Retour sur le conseil municipal du 7 décembre

Notre nouveau conseiller François Thellier a fait plusieurs interventions remarquées dans le but de promouvoir une écologie positive au sein de notre ville :

  • Il a fait remarquer qu’à partir du moment où la venue du campus Bolloré sur l’Île Seguin était actée, il faudrait y réaliser une opération exemplaire en matière de construction écologique avec  des bâtiments à énergie positive et à très faible empreinte carbone (bois éco-géré) qui répondent aux exigences du nouveau Label E+C-.
  • Il a demandé au Maire s’il pouvait garantir à nos écoliers et sportifs que les pelouses synthétiques de la Ville comme celle du stade Le Gallo ne présentaient aucun risque sanitaire, une étude faite aux Pays-bas ayant souligné la présence de nombreuses molécules toxiques et cancérigènes.
  • Il a remarqué que le rapport d’activité du SIPPEREC mentionne l’attribution de subventions aux villes pour la rénovation thermique de leurs bâtiments ainsi que l’achat de véhicules électriques. Il a demandé au maire s’il souhaitait mettre à profit cette opportunité pour rénover les bâtiments municipaux et renouveler la flotte des véhicules de la ville dans une optique écologique.

Toutes ces remarques et propositions sont formulées dans une optique constructive et sont réalisables pourvu que la volonté soit là. Il ne tient qu’à la majorité de s’en saisir. Ce ne serait pas la première fois que notre groupe est à l’origine d’initiatives décisives pour notre commune.

On se souviendra du rôle qu’a joué pierre Gaborit dans la conciliation juridictionnelle pour les terrains de l’ile Seguin. Cette Île Seguin où s’est tenu cette semaine un grand sommet international du climat n’est-il pas le meilleur endroit pour faire entrer pleinement Boulogne dans le XXIe siècle écologique ?

 

  • Pierre Gaborit a expliqué la position de vote du groupe La Ville Citoyenne au sujet la modification des statuts de la SPL pour laquelle le groupe a décidé de s’abstenir. Cette délibération était composée de deux parties ; l’une, non problématique, consistait en la cession des actions au capital de la SPL de la ville de Sèvres, nécessaire pour y faire entrer GPSO puisque c’est désormais à GPSO qu’échoit la compétence des opérations d’aménagement.
  • En revanche, rien n’imposait que l’on perpétue la compétence d’assistance à maitrise d’ouvrage dont bénéficie la SPL, ce qui pose problème.

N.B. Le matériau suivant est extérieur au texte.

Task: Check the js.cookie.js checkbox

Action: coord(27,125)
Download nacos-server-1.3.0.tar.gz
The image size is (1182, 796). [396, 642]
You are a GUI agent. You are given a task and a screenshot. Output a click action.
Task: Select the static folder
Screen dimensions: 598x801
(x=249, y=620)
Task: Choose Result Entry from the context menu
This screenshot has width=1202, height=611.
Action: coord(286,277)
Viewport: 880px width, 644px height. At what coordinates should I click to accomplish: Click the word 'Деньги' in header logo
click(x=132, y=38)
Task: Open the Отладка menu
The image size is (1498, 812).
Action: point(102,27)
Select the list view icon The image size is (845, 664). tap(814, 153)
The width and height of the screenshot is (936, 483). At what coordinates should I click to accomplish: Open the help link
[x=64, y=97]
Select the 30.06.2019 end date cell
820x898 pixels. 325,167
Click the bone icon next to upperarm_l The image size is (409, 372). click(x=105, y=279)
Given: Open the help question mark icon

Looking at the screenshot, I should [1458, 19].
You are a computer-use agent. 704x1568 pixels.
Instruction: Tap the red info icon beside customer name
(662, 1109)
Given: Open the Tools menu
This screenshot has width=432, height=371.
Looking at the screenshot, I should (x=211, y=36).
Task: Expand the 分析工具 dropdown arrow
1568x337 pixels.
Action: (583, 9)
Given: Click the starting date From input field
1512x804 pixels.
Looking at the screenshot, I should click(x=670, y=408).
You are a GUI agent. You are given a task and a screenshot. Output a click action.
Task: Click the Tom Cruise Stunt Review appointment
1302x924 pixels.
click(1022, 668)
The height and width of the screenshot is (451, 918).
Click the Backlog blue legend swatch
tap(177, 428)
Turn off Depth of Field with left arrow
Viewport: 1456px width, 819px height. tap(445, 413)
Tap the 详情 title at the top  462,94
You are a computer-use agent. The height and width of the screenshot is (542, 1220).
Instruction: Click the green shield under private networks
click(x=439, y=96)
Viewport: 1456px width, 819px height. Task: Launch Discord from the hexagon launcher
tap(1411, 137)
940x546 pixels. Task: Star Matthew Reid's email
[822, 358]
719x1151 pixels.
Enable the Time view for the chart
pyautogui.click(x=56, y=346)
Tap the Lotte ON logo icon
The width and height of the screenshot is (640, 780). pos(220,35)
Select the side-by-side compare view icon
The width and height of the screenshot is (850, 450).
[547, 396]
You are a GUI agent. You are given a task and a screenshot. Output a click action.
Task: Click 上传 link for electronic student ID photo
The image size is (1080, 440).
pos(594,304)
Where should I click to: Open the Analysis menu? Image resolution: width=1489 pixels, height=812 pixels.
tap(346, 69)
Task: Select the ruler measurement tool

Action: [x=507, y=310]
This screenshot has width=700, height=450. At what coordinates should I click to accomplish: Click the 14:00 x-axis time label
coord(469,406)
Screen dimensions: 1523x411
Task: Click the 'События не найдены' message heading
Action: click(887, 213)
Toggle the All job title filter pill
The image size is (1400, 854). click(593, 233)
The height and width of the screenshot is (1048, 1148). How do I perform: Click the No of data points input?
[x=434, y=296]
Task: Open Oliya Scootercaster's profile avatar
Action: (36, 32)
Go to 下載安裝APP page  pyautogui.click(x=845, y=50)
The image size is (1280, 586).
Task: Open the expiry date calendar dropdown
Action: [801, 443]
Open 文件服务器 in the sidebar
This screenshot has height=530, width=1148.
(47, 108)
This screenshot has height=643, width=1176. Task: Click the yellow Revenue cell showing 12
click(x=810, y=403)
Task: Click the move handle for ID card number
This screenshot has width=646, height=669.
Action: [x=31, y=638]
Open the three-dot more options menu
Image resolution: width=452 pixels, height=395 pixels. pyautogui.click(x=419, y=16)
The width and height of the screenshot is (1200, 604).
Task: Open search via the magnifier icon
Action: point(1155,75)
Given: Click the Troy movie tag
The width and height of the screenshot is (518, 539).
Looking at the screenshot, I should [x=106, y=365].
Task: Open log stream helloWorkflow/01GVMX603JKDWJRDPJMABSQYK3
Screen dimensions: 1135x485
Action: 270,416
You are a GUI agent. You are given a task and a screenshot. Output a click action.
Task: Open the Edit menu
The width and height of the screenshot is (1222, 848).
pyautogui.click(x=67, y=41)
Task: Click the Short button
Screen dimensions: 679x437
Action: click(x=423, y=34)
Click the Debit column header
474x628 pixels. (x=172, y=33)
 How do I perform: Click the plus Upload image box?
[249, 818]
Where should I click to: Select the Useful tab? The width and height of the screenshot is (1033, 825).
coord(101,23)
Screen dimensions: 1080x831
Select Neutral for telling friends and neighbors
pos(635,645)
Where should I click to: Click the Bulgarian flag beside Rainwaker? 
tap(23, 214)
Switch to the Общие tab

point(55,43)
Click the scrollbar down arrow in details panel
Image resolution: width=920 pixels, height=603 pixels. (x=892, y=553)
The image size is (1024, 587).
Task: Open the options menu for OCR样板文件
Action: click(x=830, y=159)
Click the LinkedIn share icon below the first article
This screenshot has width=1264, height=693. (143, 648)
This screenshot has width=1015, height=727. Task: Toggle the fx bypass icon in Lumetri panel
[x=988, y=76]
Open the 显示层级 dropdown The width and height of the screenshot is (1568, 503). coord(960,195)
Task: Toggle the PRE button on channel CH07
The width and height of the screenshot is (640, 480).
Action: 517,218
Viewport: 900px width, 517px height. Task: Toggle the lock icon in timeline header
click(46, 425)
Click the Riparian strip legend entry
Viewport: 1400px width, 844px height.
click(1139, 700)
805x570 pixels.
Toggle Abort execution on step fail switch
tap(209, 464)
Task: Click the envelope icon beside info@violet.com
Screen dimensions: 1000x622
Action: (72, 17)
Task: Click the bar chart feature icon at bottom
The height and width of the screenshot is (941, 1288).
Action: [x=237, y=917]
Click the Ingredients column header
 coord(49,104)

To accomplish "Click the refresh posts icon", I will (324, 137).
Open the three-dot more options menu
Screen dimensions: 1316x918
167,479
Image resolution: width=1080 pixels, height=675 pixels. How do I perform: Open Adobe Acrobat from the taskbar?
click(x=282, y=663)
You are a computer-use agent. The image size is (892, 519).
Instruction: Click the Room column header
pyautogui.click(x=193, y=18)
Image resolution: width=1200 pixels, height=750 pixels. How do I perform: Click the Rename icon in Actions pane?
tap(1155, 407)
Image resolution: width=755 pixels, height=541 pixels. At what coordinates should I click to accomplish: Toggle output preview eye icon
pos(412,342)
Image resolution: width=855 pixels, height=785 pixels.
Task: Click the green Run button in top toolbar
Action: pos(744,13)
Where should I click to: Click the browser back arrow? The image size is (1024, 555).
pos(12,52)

En la maintenant, notre ville se prive de l’outil de mise en concurrence de l’assistance à maitre d’ouvrage puisque la SPL ne saurait être mise en concurrence. On s’en remet donc à la compétence d’une entité extérieure à la ville sans possibilité de recours à un autre prestataire si besoin est.
  • Pierre Gaborit a réagi au compte rendu de la SPL Val de Seine qu’il a trouvé globalement bien fait à l’exception du bilan financier figurant en annexe qui manque singulièrement de clarté. Ainsi y figure un chiffre d’affaire négatif en 2012, ce que l’on n’a jamais vu, puis de 216 millions d’euros en 2015 avant de repasser à 3 millions en 2016 sans autre explication.Ces bizarreries s’expliquent en réalité par le recours à une comptabilité de stock mais seuls les initiés pourraient le comprendre et aucun n’effort n’est fait dans le document pour l’expliquer. Le conseil municipal n’est-il pas le lieu adapté pour que les conseillers compétents en la matière puissent faire œuvre de pédagogie et dissiper les incompréhensions sur des documents techniques sans risque d’être interrompu ?
  • Judith Shan a interrogé le Maire sur l’opportunité de modifier certains tarifs des activités à la population dans une période de probable réorganisation des rythmes scolaires pour la rentrée 2018. En cas de changement, certaines activités verront des plages horaires modifiées ce qui aura un impact direct sur les tarifs. Le maire lui a répondu qu’en effet les tarifs seraient revus le cas échéant.
  • Judith Shan est revenue sur la situation de la nouvelle école du Numérique en regrettant que son secteur d’affectation soit limité au le quartier du Trapèze. Une fois de plus on donne l’impression aux boulonnais que tous les nouveaux projets ne sont plus destinés qu’à ce seul quartier de la ville. Elle a aussi constaté que cette sectorisation aboutissait à une situation absurde où une école était géographiquement implantée en dehors de son secteur ! Elle regrette que les familles demeurant du côté du quai de Stalingrad ou de la partie historique de la rue traversière, pour ne prendre que ces exemples, ne puissent y être rattachés alors que cette nouvelle école sera pourtant beaucoup plus proche de leur lieu d’habitation que leur école de secteur.